- Palermo, Amelia;
- Li, Shen;
- ten Hoeve, Johanna;
- Chellappa, Akshay;
- Morris, Alexandra;
- Dillon, Barbara;
- Ma, Feiyang;
- Wang, Yijie;
- Cao, Edward;
- Shabane, Byourak;
- Acín-Perez, Rebeca;
- Petcherski, Anton;
- Lusis, A Jake;
- Hazen, Stanley;
- Shirihai, Orian S;
- Pellegrini, Matteo;
- Arumugaswami, Vaithilingaraja;
- Graeber, Thomas G;
- Deb, Arjun
The ketogenic diet (KD) has demonstrated benefits in numerous clinical studies and animal models of disease in modulating the immune response and promoting a systemic anti-inflammatory state. Here we investigate the effects of a KD on systemic toxicity in mice following SARS-CoV-2 infection. Our data indicate that under KD, SARS-CoV-2 reduces weight loss with overall improved animal survival. Muted multi-organ transcriptional reprogramming and metabolism rewiring suggest that a KD initiates and mitigates systemic changes induced by the virus.

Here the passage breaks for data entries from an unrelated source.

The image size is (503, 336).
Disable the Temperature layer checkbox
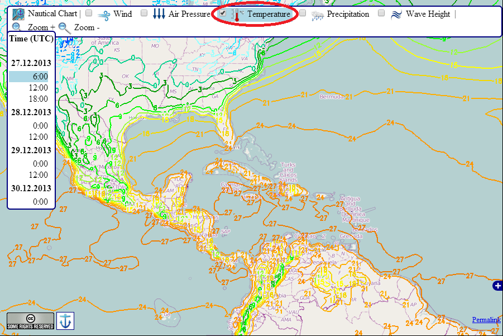click(x=222, y=13)
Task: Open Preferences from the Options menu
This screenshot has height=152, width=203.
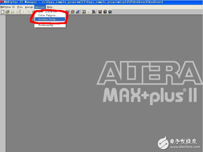Action: coord(47,25)
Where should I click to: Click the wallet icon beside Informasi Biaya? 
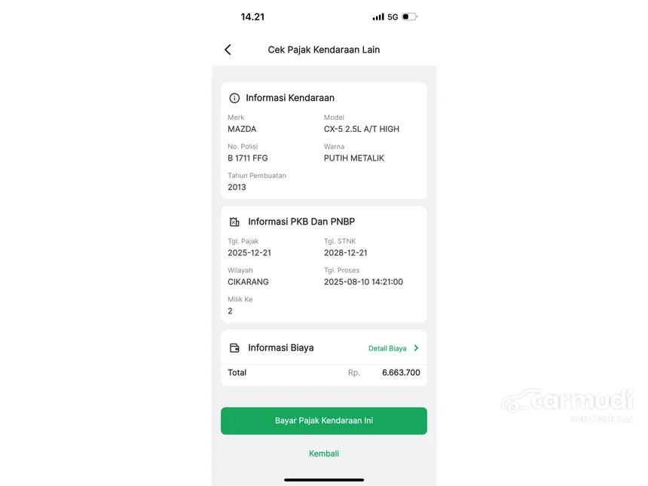[234, 348]
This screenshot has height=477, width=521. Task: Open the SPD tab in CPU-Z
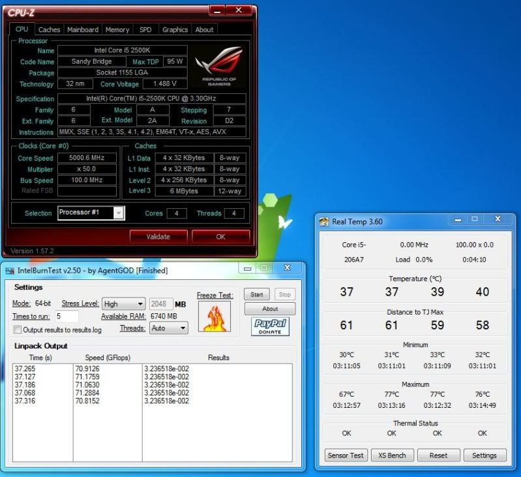coord(145,29)
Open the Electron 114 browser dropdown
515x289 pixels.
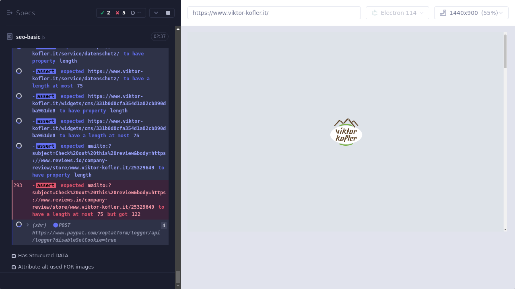[397, 13]
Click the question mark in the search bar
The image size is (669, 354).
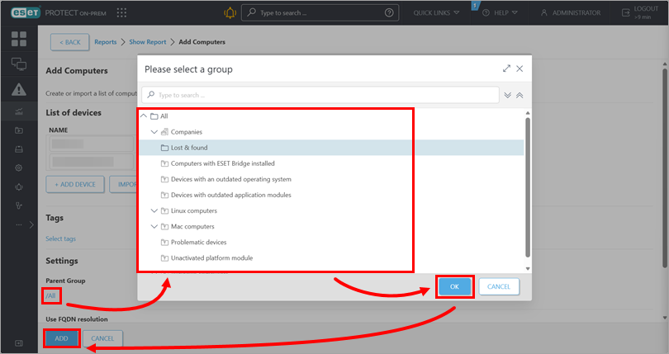pyautogui.click(x=389, y=13)
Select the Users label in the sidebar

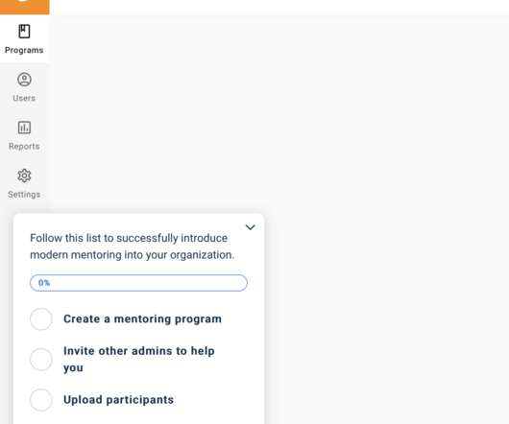[x=24, y=98]
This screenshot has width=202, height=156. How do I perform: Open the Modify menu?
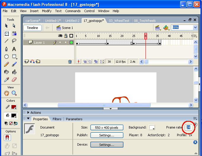click(46, 11)
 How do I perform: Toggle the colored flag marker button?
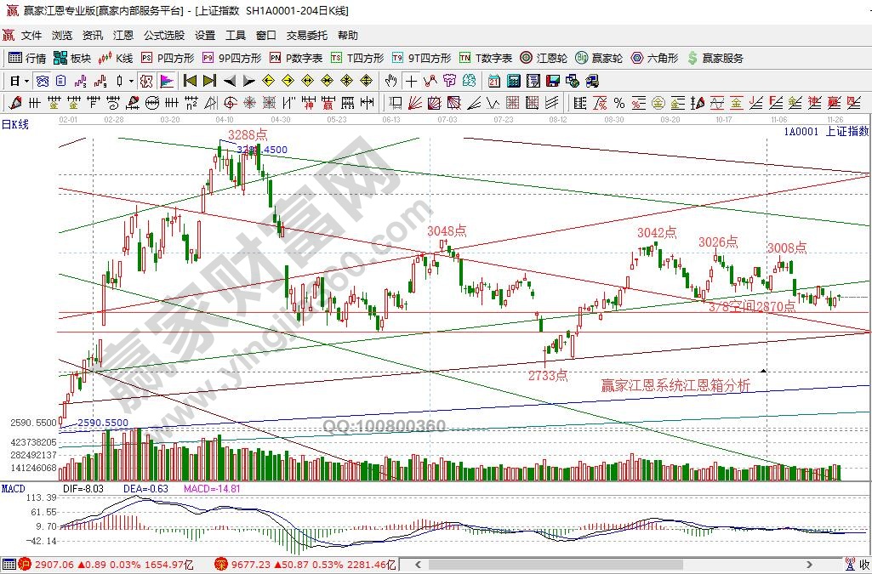click(x=166, y=81)
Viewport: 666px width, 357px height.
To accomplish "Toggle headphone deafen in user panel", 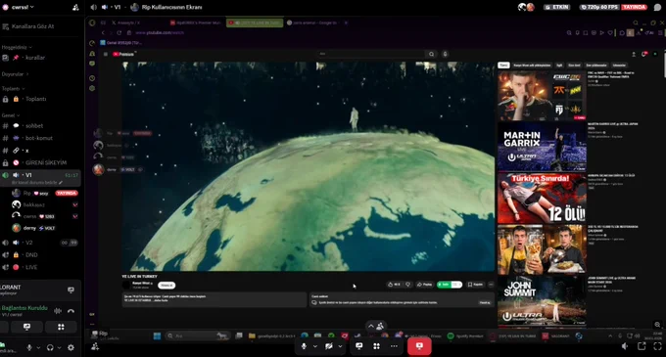I will pyautogui.click(x=50, y=347).
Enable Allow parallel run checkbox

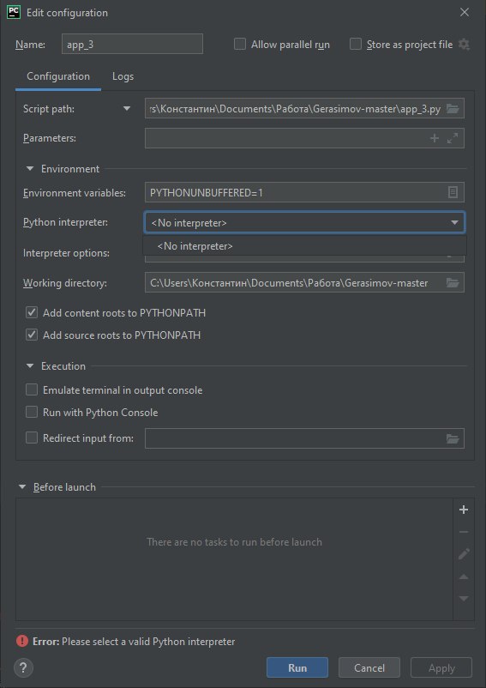pos(240,45)
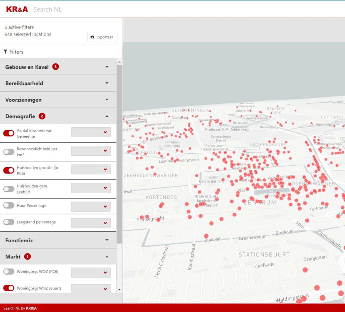
Task: Open the Huishouden grootte value dropdown
Action: tap(91, 170)
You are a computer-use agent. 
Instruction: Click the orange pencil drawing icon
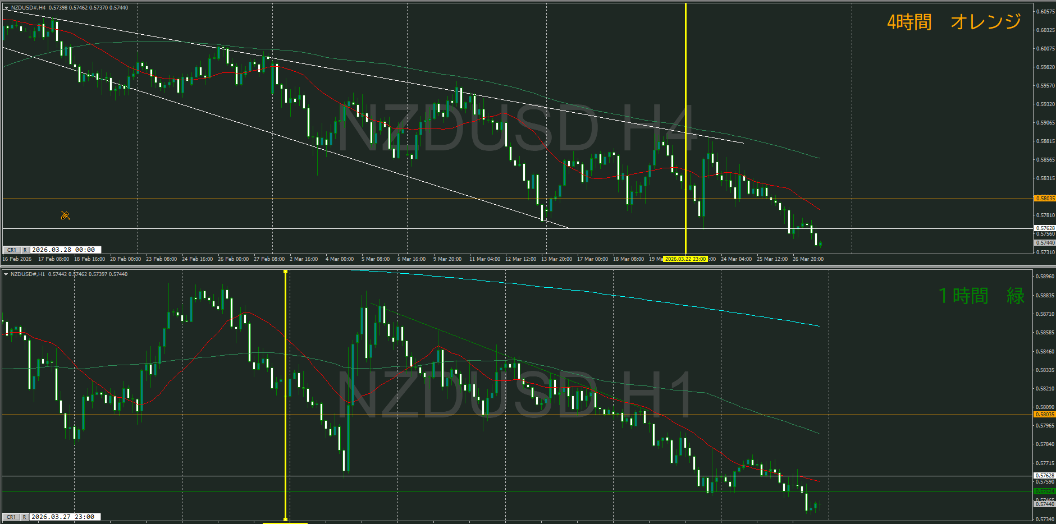(x=65, y=215)
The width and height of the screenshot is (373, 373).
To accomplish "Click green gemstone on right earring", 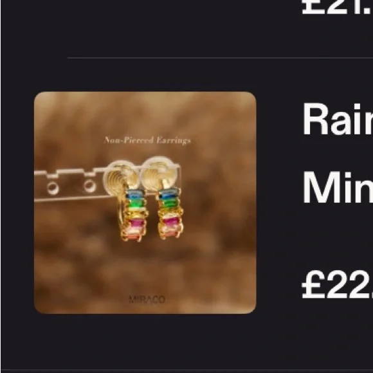I will pyautogui.click(x=170, y=204).
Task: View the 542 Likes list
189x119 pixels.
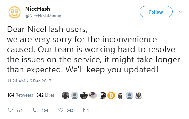Action: tap(45, 95)
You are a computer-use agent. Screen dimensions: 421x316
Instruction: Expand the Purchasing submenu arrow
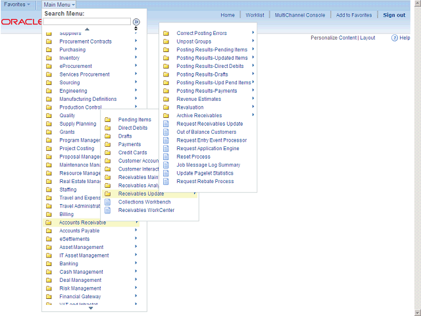136,49
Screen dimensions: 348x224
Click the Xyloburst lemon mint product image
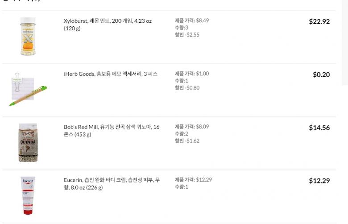pyautogui.click(x=28, y=37)
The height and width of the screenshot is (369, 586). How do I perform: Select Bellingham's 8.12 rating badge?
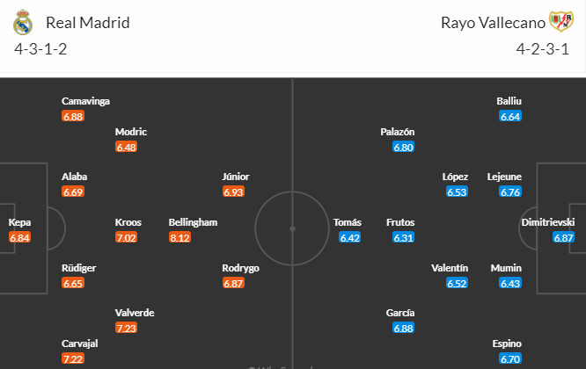click(179, 237)
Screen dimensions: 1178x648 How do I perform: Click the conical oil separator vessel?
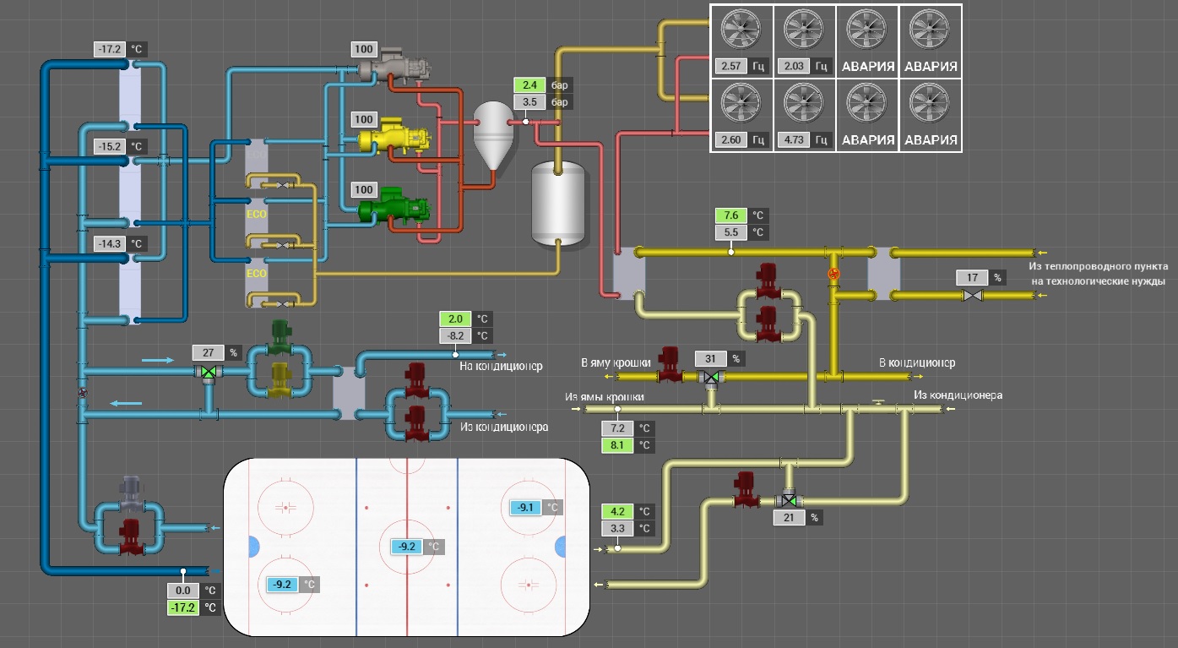click(491, 132)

We observed reduced metalloproteases and increased inflammatory homeostatic protein transcription in the heart, with decreased serum pro-inflammatory cytokines (i.e., TNF-α, IL-15, IL-22, G-CSF, M-CSF, MCP-1), metabolic markers of inflammation (i.e., kynurenine/tryptophane ratio), and inflammatory prostaglandins, indicative of reduced systemic inflammation in animals infected under a KD. Taken together, these data suggest that a KD can alter the transcriptional and metabolic response in animals following SARS-CoV-2 infection with improved mice health, reduced inflammation, and restored amino acid, nucleotide, lipid, and energy currency metabolism.